**Information shown:**
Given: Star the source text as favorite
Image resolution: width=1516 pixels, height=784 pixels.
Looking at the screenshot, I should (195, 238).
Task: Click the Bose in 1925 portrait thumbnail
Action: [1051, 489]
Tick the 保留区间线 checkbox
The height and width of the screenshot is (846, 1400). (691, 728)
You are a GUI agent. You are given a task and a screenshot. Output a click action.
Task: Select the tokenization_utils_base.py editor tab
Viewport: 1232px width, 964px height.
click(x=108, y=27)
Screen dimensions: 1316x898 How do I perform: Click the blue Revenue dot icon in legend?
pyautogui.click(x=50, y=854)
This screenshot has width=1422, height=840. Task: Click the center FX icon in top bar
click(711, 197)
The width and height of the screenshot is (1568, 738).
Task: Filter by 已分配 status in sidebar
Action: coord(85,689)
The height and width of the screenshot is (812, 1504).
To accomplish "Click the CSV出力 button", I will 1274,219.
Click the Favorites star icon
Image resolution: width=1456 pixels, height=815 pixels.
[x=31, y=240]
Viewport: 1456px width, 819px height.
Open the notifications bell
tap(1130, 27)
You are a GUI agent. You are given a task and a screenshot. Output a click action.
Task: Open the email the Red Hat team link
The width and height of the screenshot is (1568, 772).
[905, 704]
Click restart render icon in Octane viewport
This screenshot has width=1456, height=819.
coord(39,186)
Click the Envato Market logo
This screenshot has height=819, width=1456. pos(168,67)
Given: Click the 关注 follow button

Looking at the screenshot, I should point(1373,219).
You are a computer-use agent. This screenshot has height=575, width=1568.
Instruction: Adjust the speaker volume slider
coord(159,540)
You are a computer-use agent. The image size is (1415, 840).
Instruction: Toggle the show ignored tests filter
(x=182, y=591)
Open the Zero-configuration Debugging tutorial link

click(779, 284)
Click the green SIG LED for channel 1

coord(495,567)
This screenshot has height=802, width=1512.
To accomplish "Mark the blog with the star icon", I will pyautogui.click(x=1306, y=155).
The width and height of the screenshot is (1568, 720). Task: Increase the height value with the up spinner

**What to produce:**
Go through the entries and filter for lines holding the word "with"; copy each match.

**Reply to the task:**
To accomplish "Mark the blog with the star icon", I will pyautogui.click(x=1306, y=155).
The width and height of the screenshot is (1568, 720). Task: Increase the height value with the up spinner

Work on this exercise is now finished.